The equation of motion for something under constant acceleration $\vec{a}$ is
$$\vec{x}(t) = \vec{x}(0) + \vec{v}(0)t + \frac12 \vec{a}t^2,$$
where $\vec{x}, \vec{v}, \vec{a}, t$ are displacement, velocity, acceleration, and time, respectively.
If you launch at an angle $\theta$ with respect to horizontal, then the $x$ and $y$ components of the initial velocity are $v_x(0) = v \cos\theta$ and
$v_y(0) = v \sin\theta,$ where $v = |\vec{v}(0)|.$
Let's take the directions to be $+x$ to the right and $+y$ up.

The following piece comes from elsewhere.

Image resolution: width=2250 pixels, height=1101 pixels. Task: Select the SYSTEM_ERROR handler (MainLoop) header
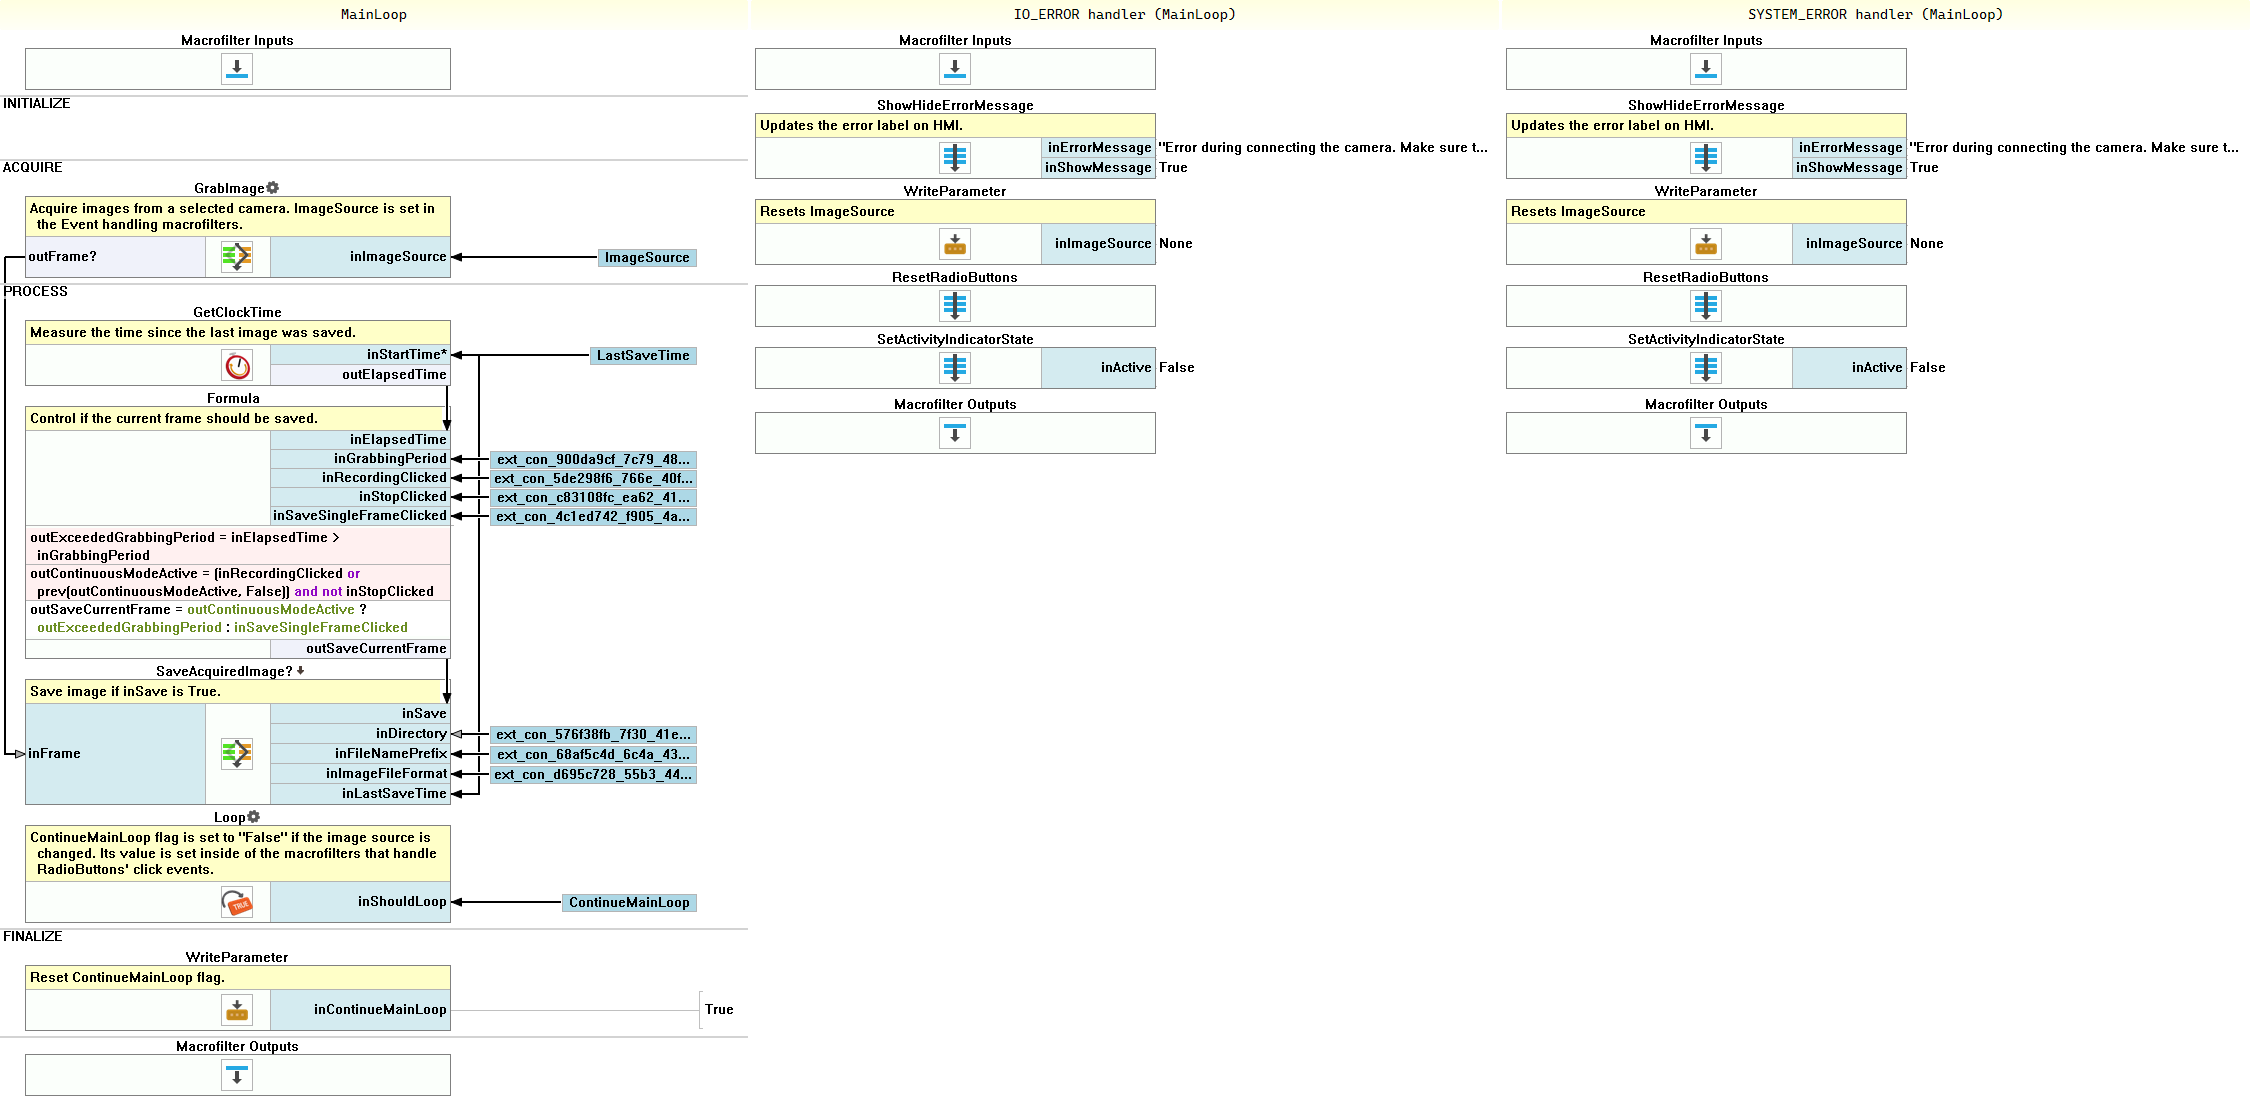click(x=1875, y=14)
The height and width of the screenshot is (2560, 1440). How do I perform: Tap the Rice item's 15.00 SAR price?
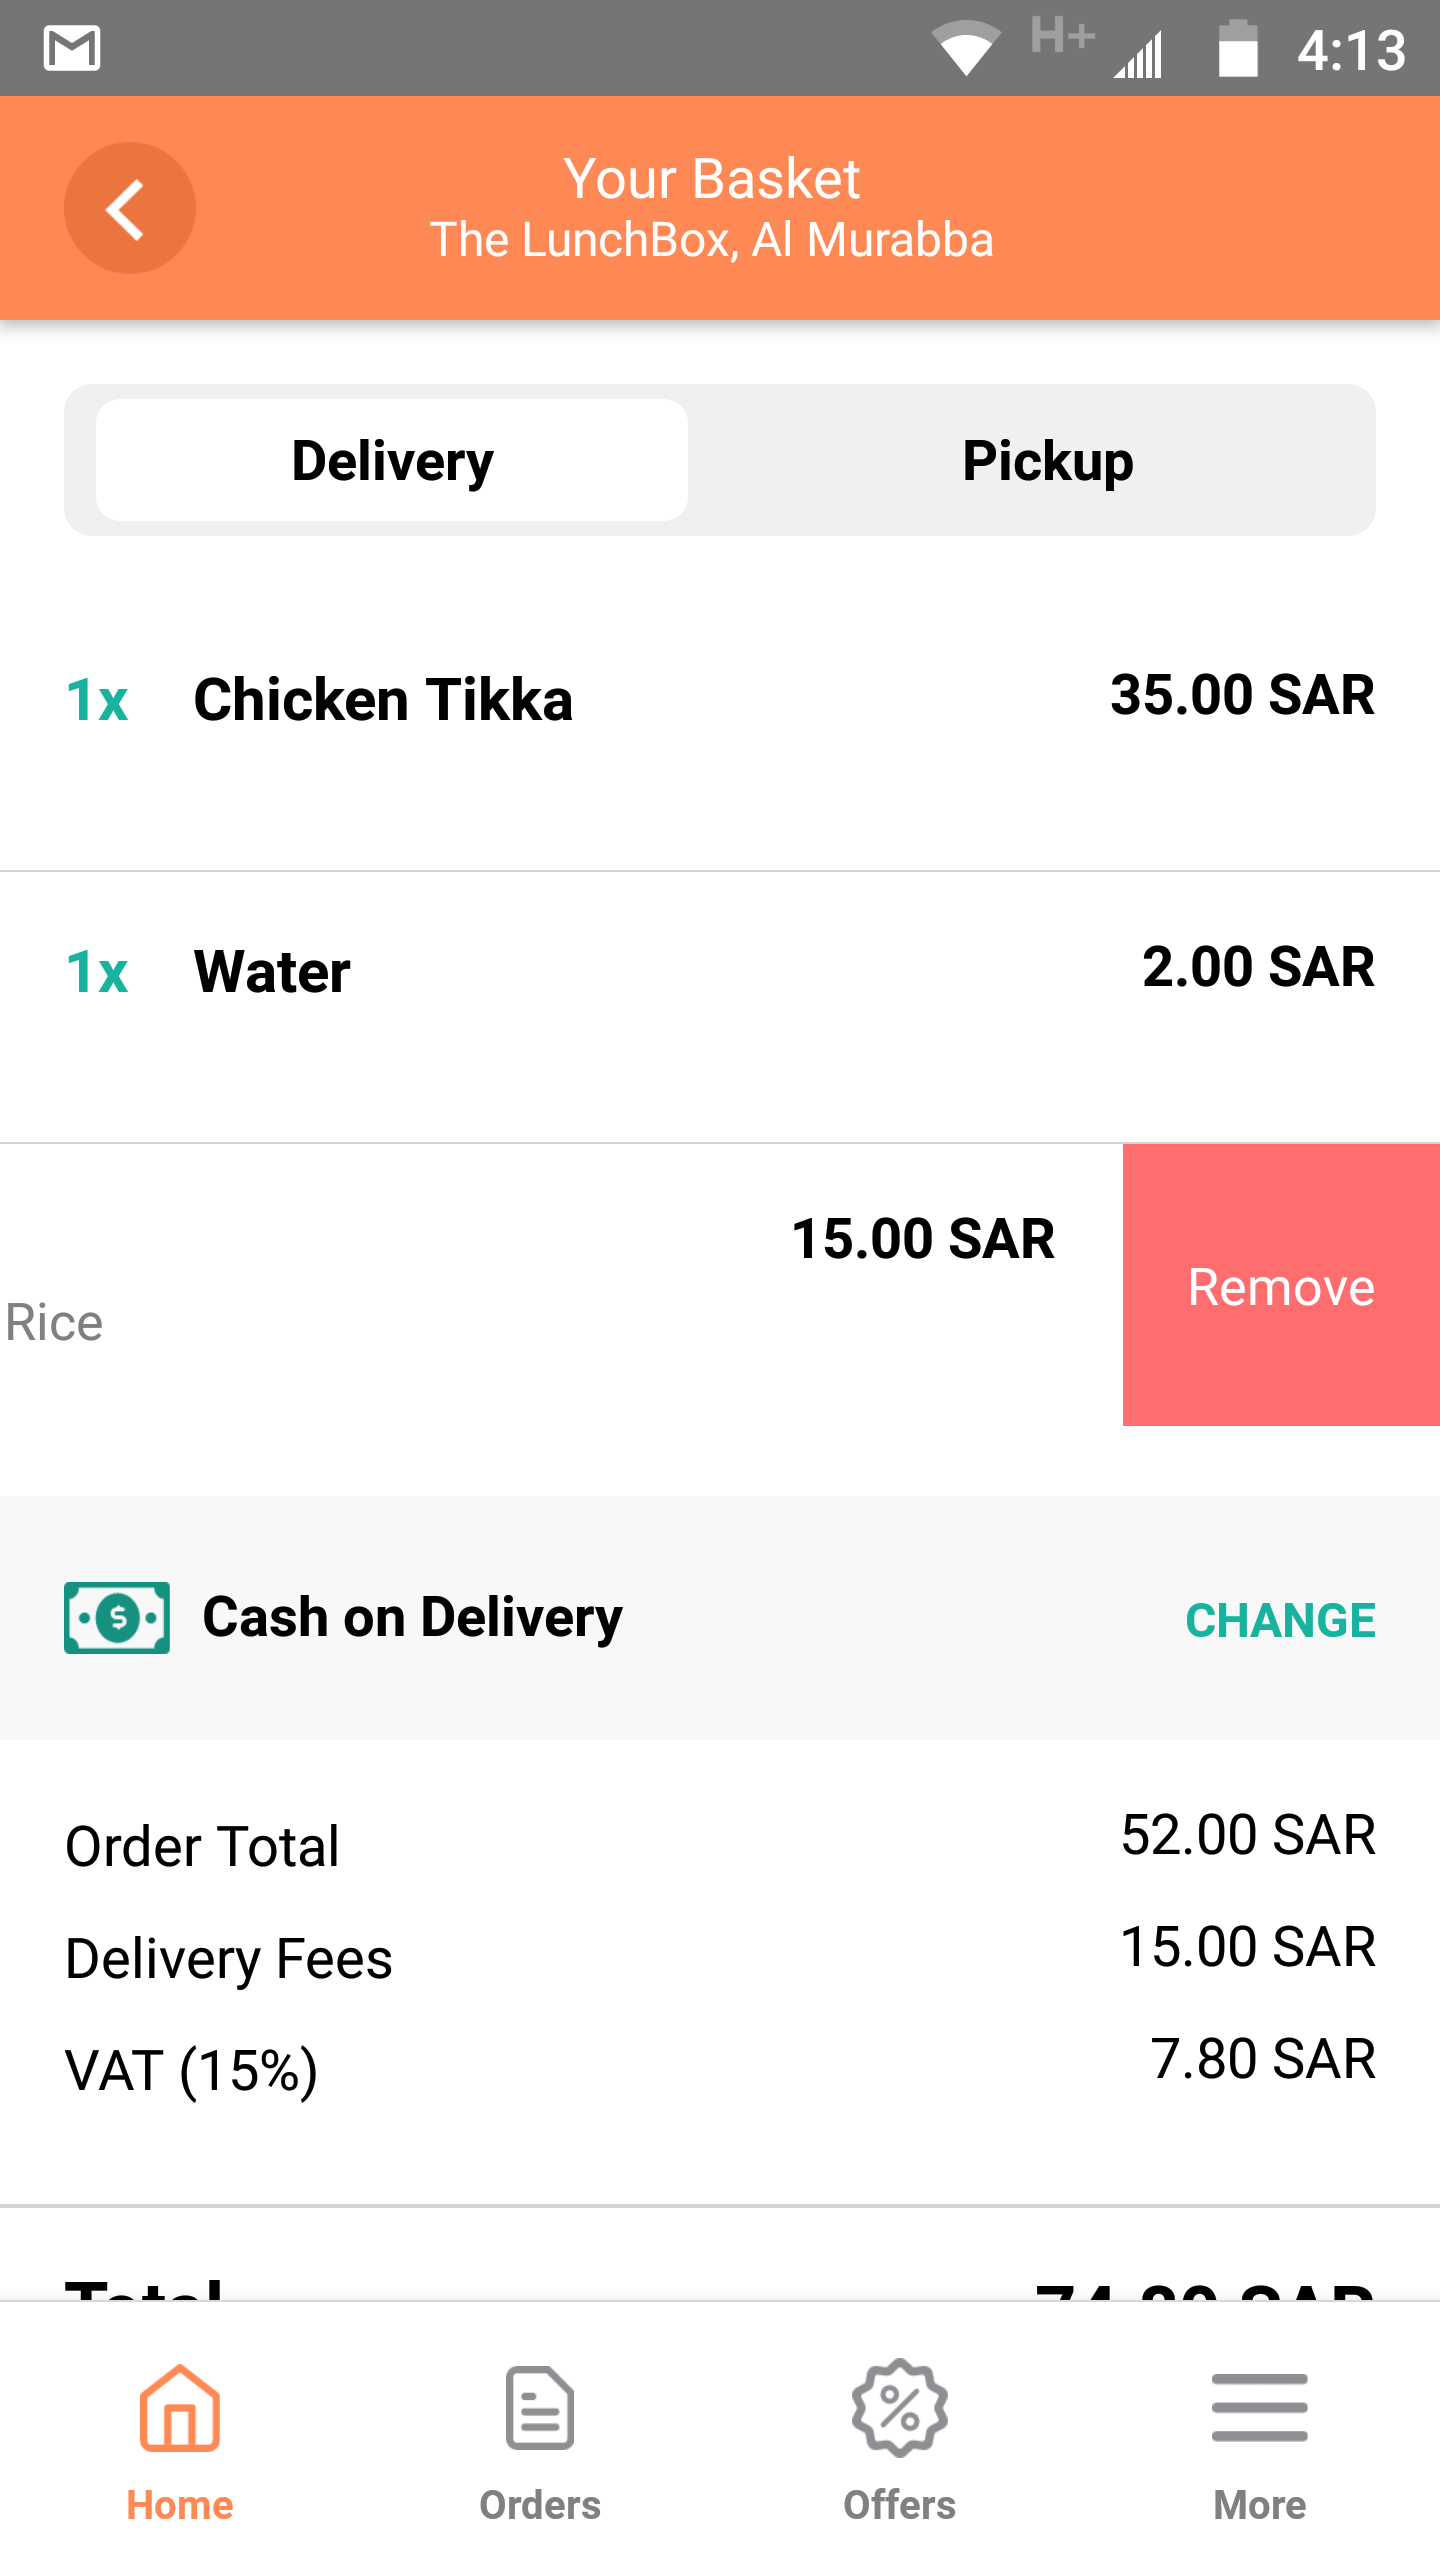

Let's also define $\vec{x}(0) = \vec{0}.$
If your constant acceleration is gravity, then $a_x = 0$ and $a_y = -g$.
Then, your two equations for $x$ and $y$ become
$$x(t) = v(\cos \theta)t, \\ y(t) = v(\sin \theta)t - \frac12 g t^2.$$
So, having these,
- How do you figure out what time the object hits the ground again? (It starts on the ground because of the initial condition I assumed.)
- Once you have that time, how do you figure out how far it traveled horizontally?
The second answer will depend on $g$, so this will tell you how gravity affects the range.